InkLoop is a K–12 diagnostic grading platform designed for teachers, schools, and parents. This policy explains what data we collect, how we use it, and the protections we put in place for student information.
1. What We Collect
- Account information — email address, full name, and role (teacher, parent, administrator) when you create an account.
- Student records — student name, grade level, and an optional date of birth used only for deduplication when the same student appears in multiple class rosters. Student records are created and managed by teachers or school administrators.
- Worksheet images — photos or scans of paper worksheets uploaded by teachers for grading. These images are processed by our AI grading system and then discarded; they are not stored long-term.
- Graded responses — per-question answers, scores, and standards codes derived from the grading process. These are stored in the student's skill record.
- Skill matrix data — mastery scores and gap flags by grade band and subject strand, updated each time a graded paper is committed.
- Usage data — which features are used and when, for product improvement purposes only. No behavioral advertising is done with this data.
2. What We Do Not Do
- We do not send student personally identifiable information (PII) to any AI model. When a worksheet is graded, only the anonymized question text and student answer content are included in the AI prompt. Student names, IDs, and demographic data are looked up after grading is complete and never leave InkLoop's own systems.
- We do not sell student data to any third party.
- We do not use student data for advertising or marketing.
- We do not share student records with other schools, districts, or organizations without explicit written authorization.
3. Who Can See Student Data
Access to student records is strictly controlled at the database level using row-level security (RLS):
- Teachers see only the students enrolled in their linked classrooms.
- Principals and administrators see only students within their school.
- Parents see only their own linked children — access established via the school's parent-student link process.
- No cross-school or cross-district data access is possible. Credentials from one school cannot be used to view data from another.
4. FERPA Rights
InkLoop operates as a school official under FERPA (the Family Educational Rights and Privacy Act) when deployed in a school or district setting. Student education records stored in InkLoop belong to the student and their family.
- Parents and eligible students (18+) may request access to their records at any time by contacting us at privacy@inkloopapp.com.
- Parents may request correction of inaccurate records.
- Parents may request deletion of all records associated with their child. Deletion requests are fulfilled within 30 days.
- For B2C accounts (parents who signed up directly), you may delete your account and all associated data from the account settings page at any time.
5. Data Storage and Security
- Data is stored in Supabase (PostgreSQL), hosted on Amazon Web Services (AWS) in the US East region.
- All data is encrypted in transit (TLS 1.2+) and at rest (AES-256).
- Write operations to student records are performed exclusively via InkLoop's backend API using a service-level key.
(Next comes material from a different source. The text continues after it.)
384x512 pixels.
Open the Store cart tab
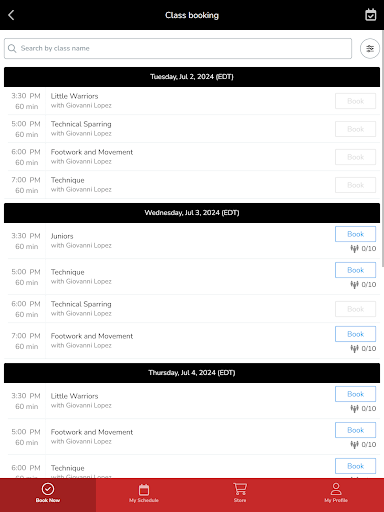click(x=240, y=493)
Browser clients never hold write credentials.
- Every grade commit and data write is recorded in an audit log with user ID and timestamp.
6. Third-Party Services
InkLoop uses the following third-party services to operate:
- Google Gemini API — AI grading and worksheet generation. Student PII is not sent to this service (see Section 2).
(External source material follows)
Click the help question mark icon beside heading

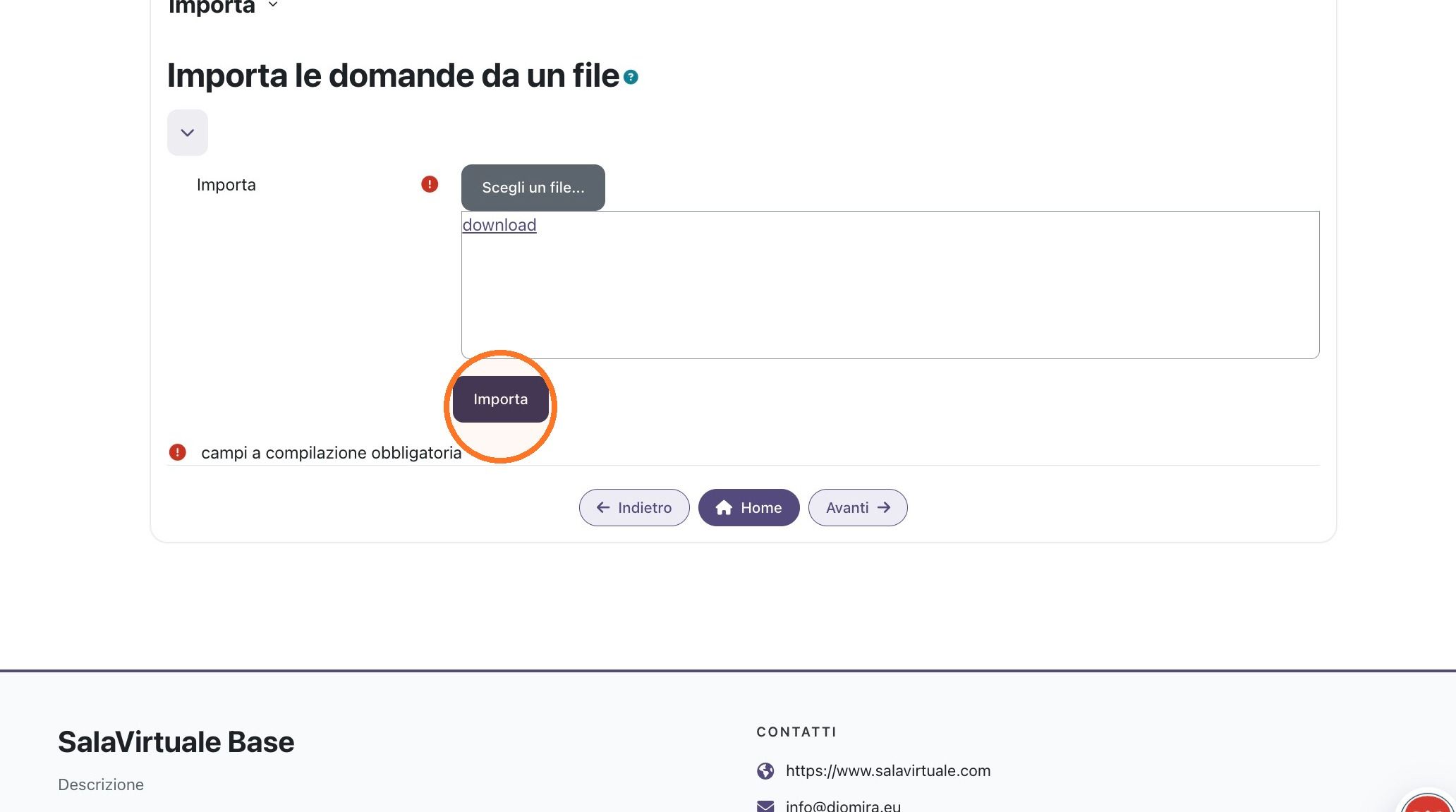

- Supabase — database, authentication, and file storage.
- Vercel — frontend hosting.
- Google Cloud Run — backend API hosting.
- Wix Payments — payment processing for B2C subscriptions. Payment data is handled entirely by Wix and is not stored by InkLoop.
7. Children Under 13 (COPPA)
InkLoop does not provide accounts directly to children under 13. Student records are created by teachers and school administrators on behalf of students — students do not create their own accounts. Parents who wish to access their child's records may create a parent account, which is linked to the student's record by the school. InkLoop does not knowingly collect personal information directly from children under 13.
8. Changes to This Policy
We may update this Privacy Policy from time to time. When we do, we will update the effective date at the top of this page and notify school administrators by email. Continued use of InkLoop after a policy update constitutes acceptance of the updated terms.